$370M verdict against Guess co-founder Marciano
A jury returned a $370 million verdict against Guess Inc co-founder Georges Marciano on Friday in a civil defamation lawsuit that was filed by five former employees.
A jury returned a $370 million verdict against Guess Inc. co-founder Georges Marciano on Friday in a civil defamation lawsuit that was filed by five former employees.
Each ex-employee will get $69 million in compensatory damages and $5 million in punitive damages, according to the Los Angeles County Superior Court verdict.
Marciano sued his employees in August 2007, accusing them of embezzling money and stealing artwork by Ed Ruscha, Robert Rauschenberg, Roy Lichtenstein and other artists from his collection of contemporary art.
His suit was thrown out in December 2008, but the employees filed a cross-complaint, alleging defamation and intentional infliction of emotional distress. A judge found Marciano liable in May. An assistant in the former blue jeans mogul's office said Marciano would not comment Tuesday afternoon.
Marciano refused to cooperate with pre-trial discovery and skipped out on scheduled depositions, so the court ruled that his attorneys were not allowed to participate in the trial, said R Rex Parris, the lead attorney for the employees.
Parris said Marciano made a surprise appearance during the trial on Wednesday. Marciano took the stand and Parris questioned him.
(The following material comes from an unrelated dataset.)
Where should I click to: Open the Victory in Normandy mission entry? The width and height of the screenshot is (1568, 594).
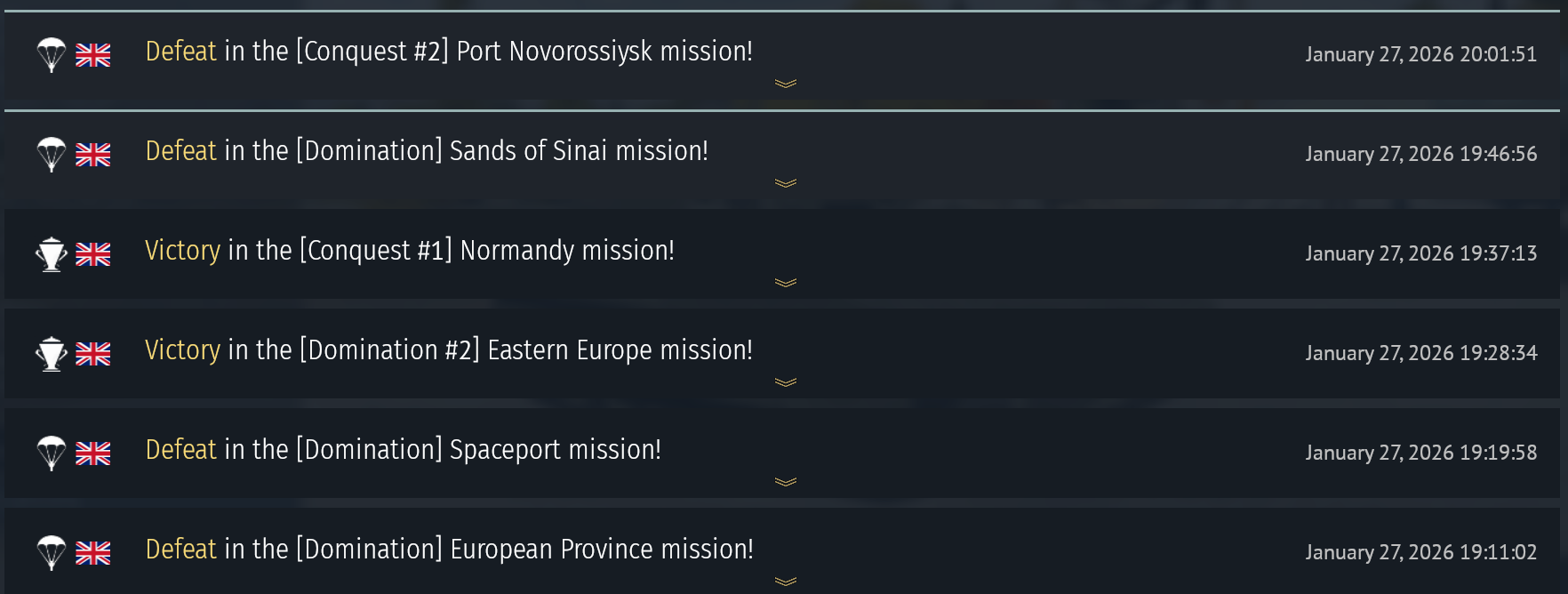click(x=410, y=251)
When Parris asked if Marciano would apologize to his former employees for wreaking havoc on their lives, Marciano asked if the attorney was making a joke.
Marciano stated that he was on a "crusade" to get justice, Parris said.
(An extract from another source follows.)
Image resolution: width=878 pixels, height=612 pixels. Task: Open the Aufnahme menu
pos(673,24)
Parris said the verdict shows that "being rich does not mean you have the power to ruin the lives of other people on a whim or suspicion."
Marciano was the founding designer of Guess, the company that introduced stonewashed jeans to the US, in 1982. His three brothers bought him out for $240 million in 1993 and took Guess public three years later.
The 62-year-old Beverly Hills resident filed papers to run for governor of California in April, but tax officials said he owes the state $1.7 million in taxes.